[DATA TO PROCESS]:
- - - - -

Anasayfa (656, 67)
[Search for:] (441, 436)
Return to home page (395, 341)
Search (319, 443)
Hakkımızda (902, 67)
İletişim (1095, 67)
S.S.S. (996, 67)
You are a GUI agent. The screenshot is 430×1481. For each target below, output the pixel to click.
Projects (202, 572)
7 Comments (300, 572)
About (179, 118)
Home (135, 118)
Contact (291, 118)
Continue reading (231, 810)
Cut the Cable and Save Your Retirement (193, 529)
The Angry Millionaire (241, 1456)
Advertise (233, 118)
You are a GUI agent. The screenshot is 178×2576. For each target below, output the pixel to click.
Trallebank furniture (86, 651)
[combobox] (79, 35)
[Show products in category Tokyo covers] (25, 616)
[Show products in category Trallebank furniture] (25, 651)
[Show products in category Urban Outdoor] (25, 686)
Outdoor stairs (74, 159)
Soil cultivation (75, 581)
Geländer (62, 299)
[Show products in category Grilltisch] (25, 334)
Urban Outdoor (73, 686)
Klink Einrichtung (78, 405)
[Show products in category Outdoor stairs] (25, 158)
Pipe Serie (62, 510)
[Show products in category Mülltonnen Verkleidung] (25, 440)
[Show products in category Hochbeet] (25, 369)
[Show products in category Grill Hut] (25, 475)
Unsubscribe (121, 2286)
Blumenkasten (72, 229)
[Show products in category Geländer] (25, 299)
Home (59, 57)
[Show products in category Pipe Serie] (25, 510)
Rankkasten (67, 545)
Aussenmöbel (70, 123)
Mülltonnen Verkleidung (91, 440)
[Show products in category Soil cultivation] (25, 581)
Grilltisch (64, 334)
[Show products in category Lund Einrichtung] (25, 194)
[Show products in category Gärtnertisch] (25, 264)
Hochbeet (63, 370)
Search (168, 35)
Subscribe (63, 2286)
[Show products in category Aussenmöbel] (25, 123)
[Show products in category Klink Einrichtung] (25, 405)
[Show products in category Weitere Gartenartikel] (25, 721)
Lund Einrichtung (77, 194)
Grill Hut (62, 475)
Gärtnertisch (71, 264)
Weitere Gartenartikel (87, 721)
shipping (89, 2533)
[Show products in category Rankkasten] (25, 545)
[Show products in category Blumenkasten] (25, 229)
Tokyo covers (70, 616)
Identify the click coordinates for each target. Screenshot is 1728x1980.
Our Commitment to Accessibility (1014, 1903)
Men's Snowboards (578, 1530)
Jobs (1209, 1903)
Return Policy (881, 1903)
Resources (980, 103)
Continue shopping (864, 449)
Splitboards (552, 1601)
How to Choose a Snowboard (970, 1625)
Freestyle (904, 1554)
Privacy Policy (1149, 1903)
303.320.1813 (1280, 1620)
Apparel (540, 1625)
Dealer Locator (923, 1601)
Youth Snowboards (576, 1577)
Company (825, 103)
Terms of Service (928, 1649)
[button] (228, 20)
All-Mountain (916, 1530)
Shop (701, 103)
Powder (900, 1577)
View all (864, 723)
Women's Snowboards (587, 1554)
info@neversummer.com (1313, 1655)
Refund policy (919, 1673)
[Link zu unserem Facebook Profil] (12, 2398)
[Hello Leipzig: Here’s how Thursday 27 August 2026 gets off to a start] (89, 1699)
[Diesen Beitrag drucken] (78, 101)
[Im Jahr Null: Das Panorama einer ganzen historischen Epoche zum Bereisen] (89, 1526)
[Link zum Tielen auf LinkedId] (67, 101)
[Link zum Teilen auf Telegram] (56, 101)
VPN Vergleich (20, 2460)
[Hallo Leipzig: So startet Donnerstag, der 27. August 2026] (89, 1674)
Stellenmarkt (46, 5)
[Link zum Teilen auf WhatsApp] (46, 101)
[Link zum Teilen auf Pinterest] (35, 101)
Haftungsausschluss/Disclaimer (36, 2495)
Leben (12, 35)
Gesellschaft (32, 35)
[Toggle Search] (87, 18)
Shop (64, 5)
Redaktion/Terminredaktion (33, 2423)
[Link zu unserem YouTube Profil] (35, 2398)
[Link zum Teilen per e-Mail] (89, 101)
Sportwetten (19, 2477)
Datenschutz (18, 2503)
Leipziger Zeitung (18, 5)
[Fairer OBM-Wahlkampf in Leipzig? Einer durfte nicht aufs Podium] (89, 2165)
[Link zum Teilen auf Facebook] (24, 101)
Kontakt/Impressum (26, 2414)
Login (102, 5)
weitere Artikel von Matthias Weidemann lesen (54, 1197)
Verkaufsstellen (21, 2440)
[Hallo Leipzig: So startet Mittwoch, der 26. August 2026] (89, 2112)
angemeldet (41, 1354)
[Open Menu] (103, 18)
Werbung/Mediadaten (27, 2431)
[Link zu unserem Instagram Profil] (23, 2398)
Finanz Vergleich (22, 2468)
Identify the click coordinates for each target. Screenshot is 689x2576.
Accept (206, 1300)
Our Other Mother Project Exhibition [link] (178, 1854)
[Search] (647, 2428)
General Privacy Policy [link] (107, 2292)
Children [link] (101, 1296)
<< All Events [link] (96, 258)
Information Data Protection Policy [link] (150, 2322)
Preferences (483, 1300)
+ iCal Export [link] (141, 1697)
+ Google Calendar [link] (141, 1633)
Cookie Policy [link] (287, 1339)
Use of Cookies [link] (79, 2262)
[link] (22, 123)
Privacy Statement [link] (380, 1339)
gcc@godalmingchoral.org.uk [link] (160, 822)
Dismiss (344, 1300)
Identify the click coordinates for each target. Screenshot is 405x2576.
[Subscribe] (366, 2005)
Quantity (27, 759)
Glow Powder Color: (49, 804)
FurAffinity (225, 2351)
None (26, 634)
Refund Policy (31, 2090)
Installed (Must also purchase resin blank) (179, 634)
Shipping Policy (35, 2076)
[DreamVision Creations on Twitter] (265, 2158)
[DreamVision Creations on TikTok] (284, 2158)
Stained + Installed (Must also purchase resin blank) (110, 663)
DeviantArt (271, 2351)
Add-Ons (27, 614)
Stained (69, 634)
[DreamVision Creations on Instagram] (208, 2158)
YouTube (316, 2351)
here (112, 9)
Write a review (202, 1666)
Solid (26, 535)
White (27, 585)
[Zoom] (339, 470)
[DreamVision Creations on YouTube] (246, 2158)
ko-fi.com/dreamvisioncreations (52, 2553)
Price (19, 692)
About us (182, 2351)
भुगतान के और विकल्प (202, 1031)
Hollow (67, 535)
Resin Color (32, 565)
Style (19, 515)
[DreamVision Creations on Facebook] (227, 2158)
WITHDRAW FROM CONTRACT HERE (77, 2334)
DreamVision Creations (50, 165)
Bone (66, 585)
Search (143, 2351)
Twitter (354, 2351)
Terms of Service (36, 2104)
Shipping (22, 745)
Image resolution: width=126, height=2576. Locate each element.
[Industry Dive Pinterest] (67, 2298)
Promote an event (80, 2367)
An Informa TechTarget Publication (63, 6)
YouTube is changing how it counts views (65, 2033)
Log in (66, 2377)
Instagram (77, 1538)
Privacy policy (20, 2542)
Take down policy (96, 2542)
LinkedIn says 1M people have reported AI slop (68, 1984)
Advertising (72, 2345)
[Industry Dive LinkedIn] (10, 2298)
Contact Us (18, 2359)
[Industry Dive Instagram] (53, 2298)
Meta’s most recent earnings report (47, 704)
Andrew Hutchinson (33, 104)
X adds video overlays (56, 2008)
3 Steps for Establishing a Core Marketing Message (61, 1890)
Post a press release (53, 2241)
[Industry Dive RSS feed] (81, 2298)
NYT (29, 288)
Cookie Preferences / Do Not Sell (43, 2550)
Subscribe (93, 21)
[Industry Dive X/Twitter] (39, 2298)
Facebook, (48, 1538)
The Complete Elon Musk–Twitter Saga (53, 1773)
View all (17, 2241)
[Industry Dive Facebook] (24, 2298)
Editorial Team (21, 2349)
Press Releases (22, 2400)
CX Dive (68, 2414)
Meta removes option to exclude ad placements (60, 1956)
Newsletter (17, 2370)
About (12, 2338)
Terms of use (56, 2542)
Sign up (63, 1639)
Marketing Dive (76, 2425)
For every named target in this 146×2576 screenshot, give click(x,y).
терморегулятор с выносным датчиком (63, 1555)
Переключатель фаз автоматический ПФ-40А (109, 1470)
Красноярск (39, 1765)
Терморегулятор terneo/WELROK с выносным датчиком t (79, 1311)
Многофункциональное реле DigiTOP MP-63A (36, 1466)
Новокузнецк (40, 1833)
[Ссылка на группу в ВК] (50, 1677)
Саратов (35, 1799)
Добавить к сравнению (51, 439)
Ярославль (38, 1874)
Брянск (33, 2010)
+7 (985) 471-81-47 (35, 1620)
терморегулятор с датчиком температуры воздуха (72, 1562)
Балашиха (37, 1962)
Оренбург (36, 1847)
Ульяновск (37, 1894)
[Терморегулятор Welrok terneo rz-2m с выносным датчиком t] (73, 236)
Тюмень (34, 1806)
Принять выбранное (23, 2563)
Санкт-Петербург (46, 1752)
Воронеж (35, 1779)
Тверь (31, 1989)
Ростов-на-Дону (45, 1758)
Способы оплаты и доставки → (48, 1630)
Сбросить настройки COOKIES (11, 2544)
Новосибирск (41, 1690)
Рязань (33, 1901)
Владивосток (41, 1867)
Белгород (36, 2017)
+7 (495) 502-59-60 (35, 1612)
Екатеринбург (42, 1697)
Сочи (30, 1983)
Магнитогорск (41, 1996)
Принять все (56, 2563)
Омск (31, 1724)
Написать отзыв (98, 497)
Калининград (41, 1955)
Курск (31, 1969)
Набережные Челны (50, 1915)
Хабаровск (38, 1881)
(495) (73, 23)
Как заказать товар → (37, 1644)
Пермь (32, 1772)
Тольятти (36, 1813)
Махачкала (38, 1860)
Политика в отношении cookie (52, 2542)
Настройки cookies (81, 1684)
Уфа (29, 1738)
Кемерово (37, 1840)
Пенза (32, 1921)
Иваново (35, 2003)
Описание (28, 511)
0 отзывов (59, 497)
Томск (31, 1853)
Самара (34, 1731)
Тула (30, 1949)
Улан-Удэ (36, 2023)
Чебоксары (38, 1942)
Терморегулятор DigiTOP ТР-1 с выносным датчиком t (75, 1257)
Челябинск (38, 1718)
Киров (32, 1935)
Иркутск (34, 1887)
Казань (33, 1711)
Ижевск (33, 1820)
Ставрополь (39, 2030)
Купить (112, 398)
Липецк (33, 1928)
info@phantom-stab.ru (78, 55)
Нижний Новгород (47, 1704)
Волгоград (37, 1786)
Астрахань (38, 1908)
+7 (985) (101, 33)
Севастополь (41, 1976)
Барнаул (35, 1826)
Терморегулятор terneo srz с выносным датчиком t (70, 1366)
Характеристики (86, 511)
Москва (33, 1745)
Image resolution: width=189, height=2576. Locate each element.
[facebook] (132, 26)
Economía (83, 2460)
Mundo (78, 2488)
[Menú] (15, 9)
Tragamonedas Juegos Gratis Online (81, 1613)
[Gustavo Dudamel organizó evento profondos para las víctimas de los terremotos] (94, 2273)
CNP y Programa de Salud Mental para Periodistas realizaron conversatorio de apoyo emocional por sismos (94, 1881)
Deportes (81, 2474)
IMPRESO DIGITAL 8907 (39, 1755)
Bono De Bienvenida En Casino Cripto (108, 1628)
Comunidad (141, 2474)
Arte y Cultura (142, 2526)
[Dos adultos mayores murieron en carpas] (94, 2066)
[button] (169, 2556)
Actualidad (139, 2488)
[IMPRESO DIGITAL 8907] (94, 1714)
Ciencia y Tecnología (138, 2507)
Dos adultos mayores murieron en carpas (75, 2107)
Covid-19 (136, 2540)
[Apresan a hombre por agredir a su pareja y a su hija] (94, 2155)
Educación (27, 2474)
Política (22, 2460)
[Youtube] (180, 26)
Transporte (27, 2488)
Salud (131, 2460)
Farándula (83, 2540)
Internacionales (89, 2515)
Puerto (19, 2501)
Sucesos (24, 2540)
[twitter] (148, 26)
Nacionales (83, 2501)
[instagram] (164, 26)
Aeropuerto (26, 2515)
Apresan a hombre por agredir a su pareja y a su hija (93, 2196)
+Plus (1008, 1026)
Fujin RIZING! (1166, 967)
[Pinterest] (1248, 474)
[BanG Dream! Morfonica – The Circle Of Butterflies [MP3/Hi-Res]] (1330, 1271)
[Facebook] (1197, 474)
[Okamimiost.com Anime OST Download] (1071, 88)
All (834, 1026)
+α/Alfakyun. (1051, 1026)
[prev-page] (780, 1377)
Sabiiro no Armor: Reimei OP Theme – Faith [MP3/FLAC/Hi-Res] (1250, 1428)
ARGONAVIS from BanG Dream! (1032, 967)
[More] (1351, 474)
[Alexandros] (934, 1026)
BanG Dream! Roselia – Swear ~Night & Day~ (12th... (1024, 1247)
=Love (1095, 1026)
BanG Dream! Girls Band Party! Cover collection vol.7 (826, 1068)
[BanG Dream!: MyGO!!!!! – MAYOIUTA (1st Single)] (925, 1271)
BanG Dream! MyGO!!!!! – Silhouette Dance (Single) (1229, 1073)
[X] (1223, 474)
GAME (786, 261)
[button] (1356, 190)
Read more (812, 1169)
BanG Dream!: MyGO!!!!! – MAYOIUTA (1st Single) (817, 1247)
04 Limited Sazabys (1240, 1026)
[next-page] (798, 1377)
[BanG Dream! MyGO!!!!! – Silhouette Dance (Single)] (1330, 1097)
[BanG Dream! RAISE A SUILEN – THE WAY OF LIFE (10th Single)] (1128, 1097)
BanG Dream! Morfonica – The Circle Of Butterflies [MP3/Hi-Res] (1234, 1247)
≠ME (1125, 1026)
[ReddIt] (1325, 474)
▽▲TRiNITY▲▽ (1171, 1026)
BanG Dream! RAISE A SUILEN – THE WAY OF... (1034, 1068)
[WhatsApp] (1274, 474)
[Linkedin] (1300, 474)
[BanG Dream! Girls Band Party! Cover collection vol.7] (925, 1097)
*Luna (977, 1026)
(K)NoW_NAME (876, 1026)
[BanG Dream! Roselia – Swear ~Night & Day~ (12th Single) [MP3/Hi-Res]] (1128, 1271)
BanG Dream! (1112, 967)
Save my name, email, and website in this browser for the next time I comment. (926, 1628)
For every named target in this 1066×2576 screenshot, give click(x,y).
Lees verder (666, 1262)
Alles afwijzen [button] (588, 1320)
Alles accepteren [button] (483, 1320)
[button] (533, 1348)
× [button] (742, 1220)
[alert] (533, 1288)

- - - - -

[TASK DESCRIPTION]:
Report how many lines in this data include the string "Roselia", and nothing else.

[EXERCISE OUTPUT]:
2